Managing capital projects is a complex task that requires a close eye on every component of the project. As such, this requires a technology system that can handle the job. Back in 2008, Oracle,, Redwood City, Calif., made a big move in this space when it acquired Primavera, and now it is making another big move, as it has announced Oracle Primavera Prime.

Oracle’s vision for the marketplace is to offer integrated hardware and software in all of the major enterprise applications in order to provide higher performance, reliability, and support. Oracle Primavera Prime is the first enterprise project portfolio management offering that is leveraging that tightly integrated stack of Oracle hardware and software components.

For the construction industry, this news means a complete portfolio of integrated capabilities for scheduling, resource management, project team collaboration, scope, and cost management, which will help organizations to develop and manage long-term capital projects.

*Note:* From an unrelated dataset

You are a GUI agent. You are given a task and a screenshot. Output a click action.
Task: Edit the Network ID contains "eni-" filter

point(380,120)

The company says it will also continue to invest in its other project portfolio management applications including Oracle’s Primavera P6, Oracle’s Unifier, and Oracle’s Instantis.

Looking at the new Oracle Primavera Prime, the first module it is offering is Oracle Primavera Prime Capital Plan Management. Capabilities within this system include budget planning, project initiation governance, project costing, project selection, business process management, strategic alignment and compliance, portfolio monitoring, collaboration, mobile support, and integration with Oracle’s Primavera P6.

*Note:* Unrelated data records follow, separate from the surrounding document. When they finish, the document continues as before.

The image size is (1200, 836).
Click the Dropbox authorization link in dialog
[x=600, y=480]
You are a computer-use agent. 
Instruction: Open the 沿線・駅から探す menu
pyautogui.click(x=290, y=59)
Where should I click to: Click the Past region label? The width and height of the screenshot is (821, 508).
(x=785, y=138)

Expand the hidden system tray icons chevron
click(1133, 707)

Many of the big capital project management systems designed for the construction industry have been acquired in recent years. Oracle’s acquisition of Skire’s Unifier and Primavera are two examples. Trimble’s,, Sunnyvale, Calif., acquisition of Meridian Systems’ Proliance is another.

While acquisitions are inevitable in the construction software space, it is interesting to see how one of the parent companies is continuing to build out the product set it acquired more than five years ago.